Nic Wilson: On the Problem of Optimising with Respect to Partially Known Multi-Objective User Preferences

19 March 24

Tuesday March 19 2024 at 15:00am in room B304

Speaker: Nic Wilson (University College Cork, Ireland)

Title: On the Problem of Optimising with Respect to Partially Known Multi-Objective User Preferences

Summary: Commonly, a decision support system will have only partial information about the preferences of a user. In multi-objective optimisation problems, user preferences are often modelled with some form of weighted sum of objective values, where the vector of weights is initially unknown.  In this talk I will consider reasoning and optimisation with partial knowledge of preferences for such multi-objective optimisation problems.  Throughout, my focus will be on fundamental concepts rather than algorithmic techniques. 

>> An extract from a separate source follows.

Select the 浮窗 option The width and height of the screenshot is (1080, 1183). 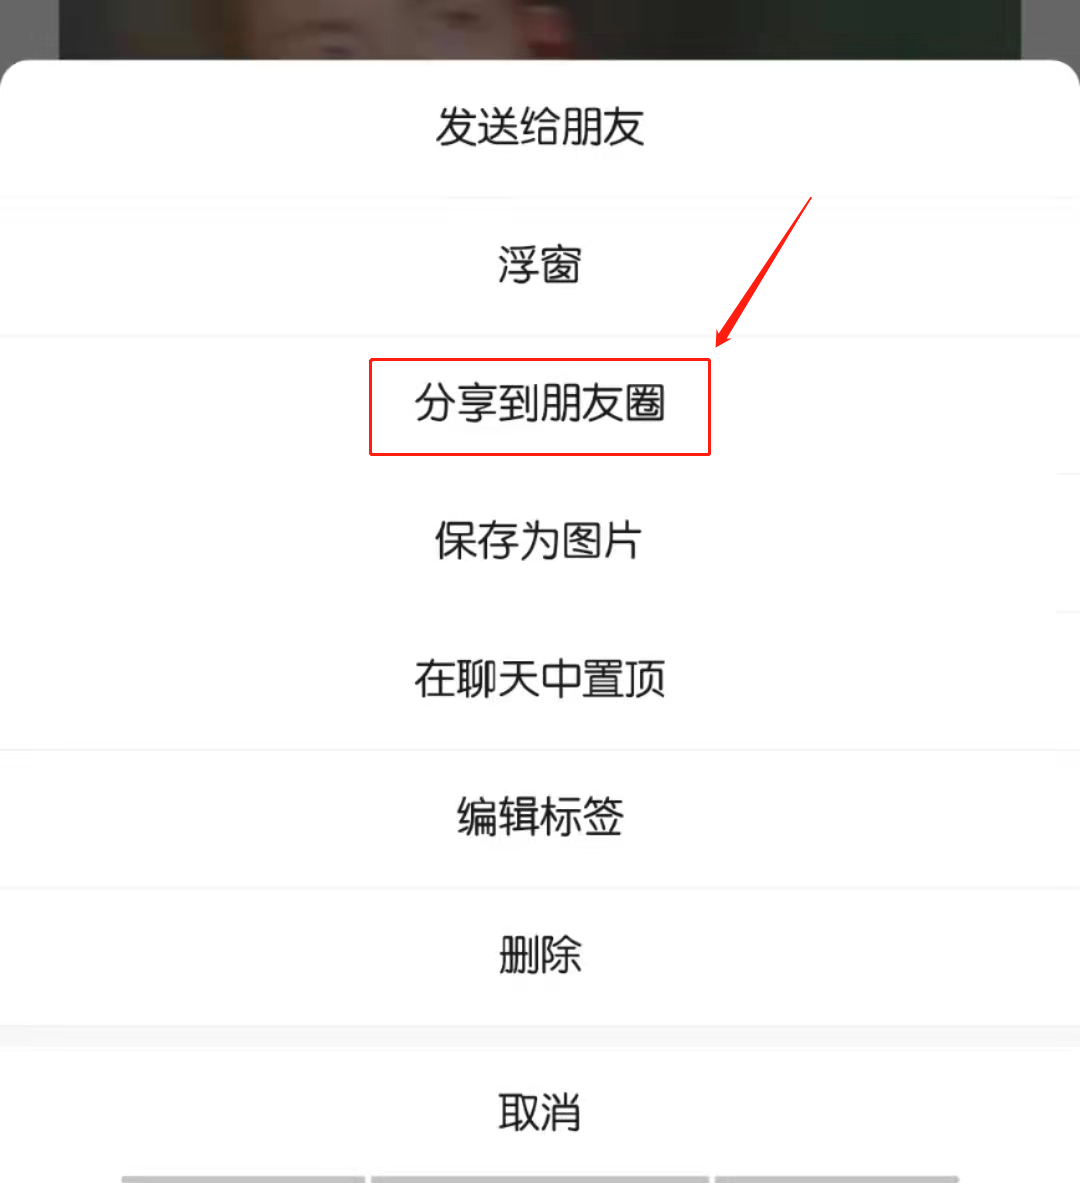(540, 266)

 If an alternative is necessarily optimal, i.e., optimal for each consistent candidate preference function, then the system can safely recommend that alternative (even though the knowledge of the user preferences may still only be partial). Otherwise, there are different potentially optimal alternatives. One can increase the knowledge of the user preferences by querying the user, asking the user to compare two or more alternatives. Max regret is a powerful tool which can be used in the generation of queries, as well as for generating a (pessimistic) recommendation, and in a stopping criterion; however, it is sensitive to how the objectives are expressed, which suggests a lack of robustness. I will discuss querying strategies, which aim towards finding a necessarily optimal alternative, including based on max regret.